**WHAT NEEDS TO BE DONE**
Filter the records below down to the lines that contain the string "Open" and copy each of those lines. Case counts, so keep only lines where the string has that same capitalization.

Records taken from a collection:

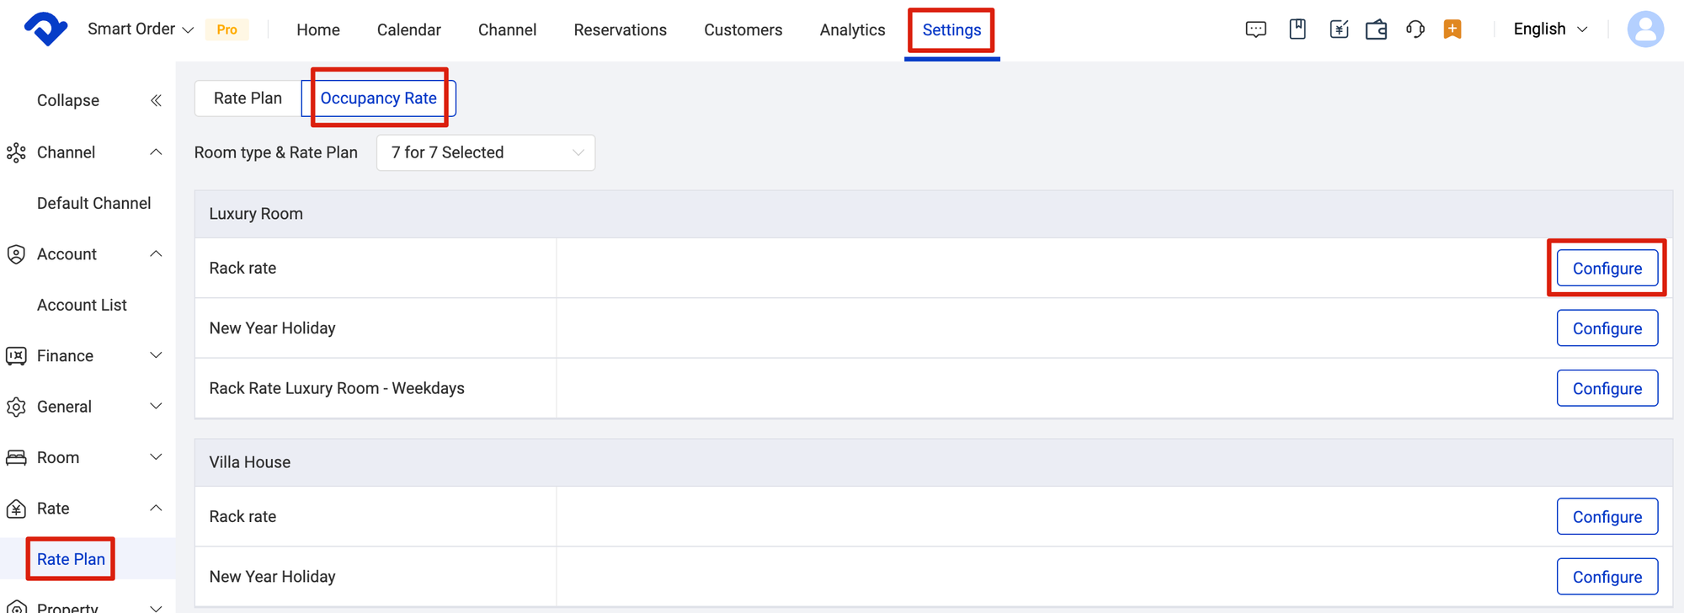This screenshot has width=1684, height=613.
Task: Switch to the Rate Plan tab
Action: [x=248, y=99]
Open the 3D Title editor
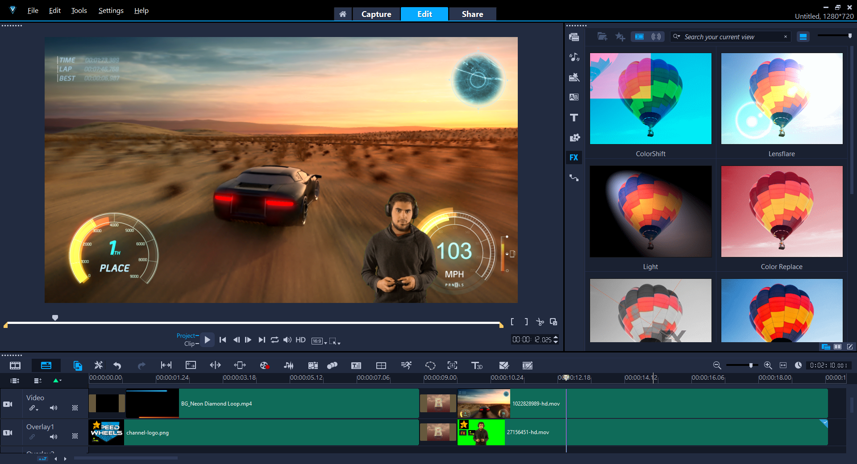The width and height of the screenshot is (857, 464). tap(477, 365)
...
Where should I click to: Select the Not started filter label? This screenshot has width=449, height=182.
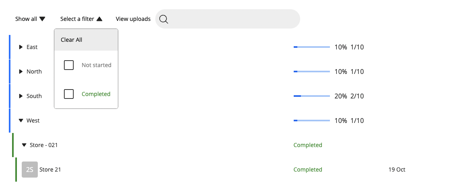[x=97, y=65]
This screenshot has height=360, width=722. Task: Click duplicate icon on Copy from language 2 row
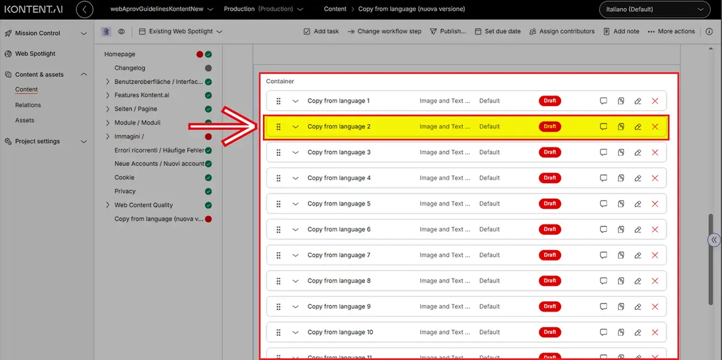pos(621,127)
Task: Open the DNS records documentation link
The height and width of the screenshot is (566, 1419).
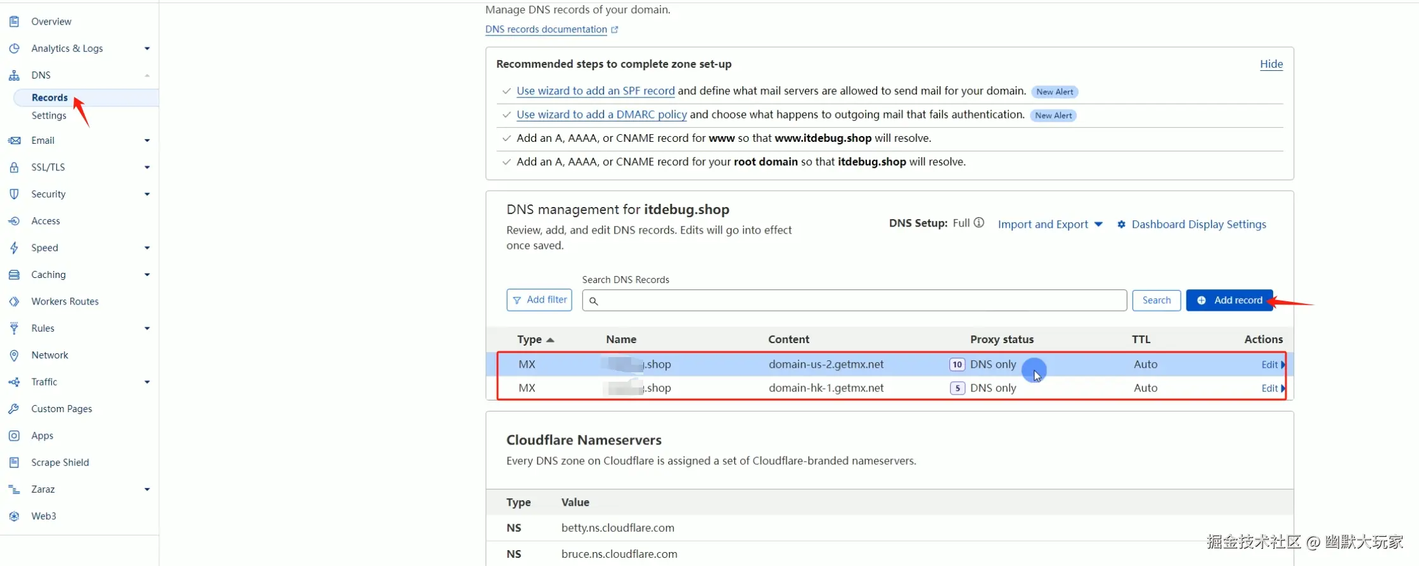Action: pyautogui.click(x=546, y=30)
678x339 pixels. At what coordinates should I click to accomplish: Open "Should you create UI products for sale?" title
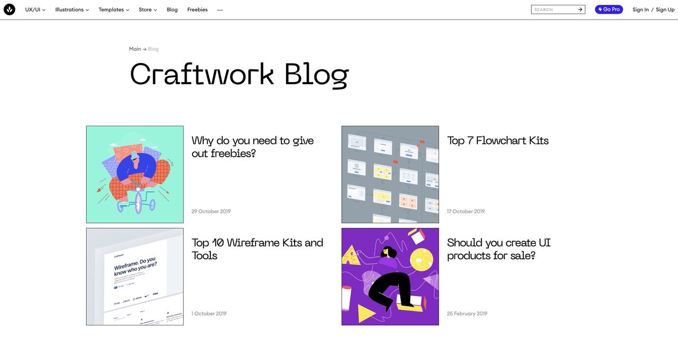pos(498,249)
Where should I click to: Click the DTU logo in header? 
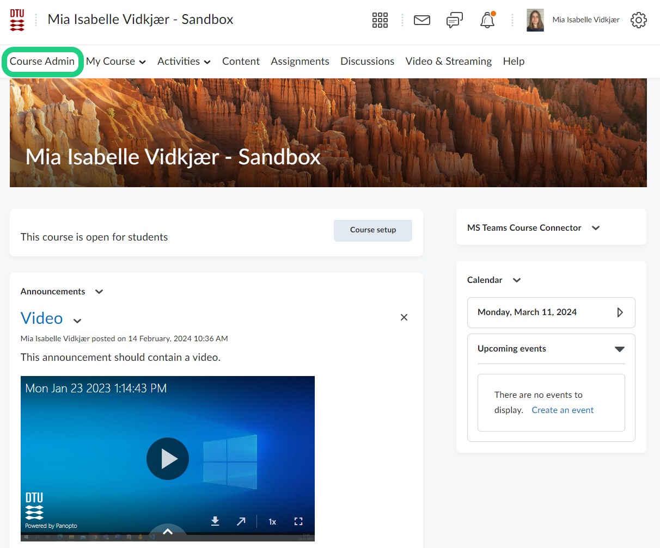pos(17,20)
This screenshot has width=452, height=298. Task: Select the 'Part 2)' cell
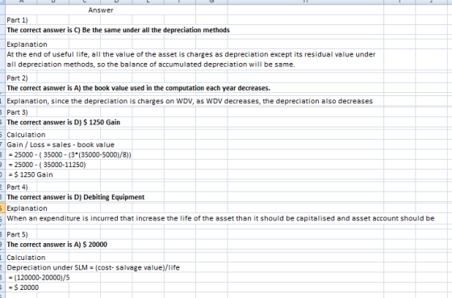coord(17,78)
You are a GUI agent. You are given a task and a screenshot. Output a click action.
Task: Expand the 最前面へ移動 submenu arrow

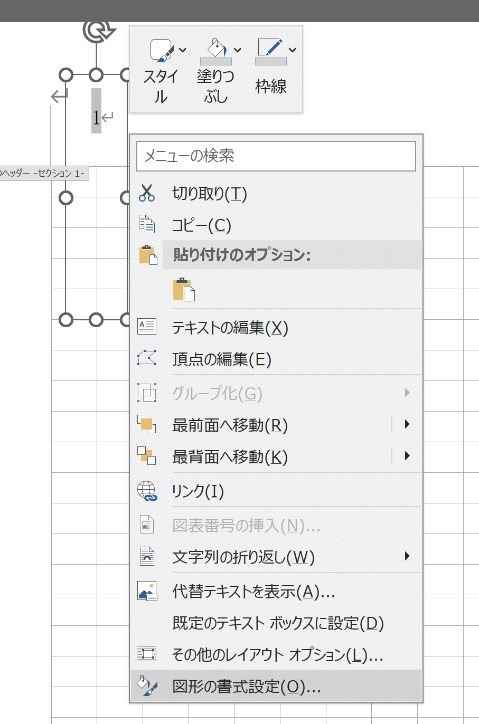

**OUTPUT**
Open the 3D Title editor
Task: Open the DNS records documentation link
678x339 pixels. At what coordinates should I click to accomplish: Open "Should you create UI products for sale?" title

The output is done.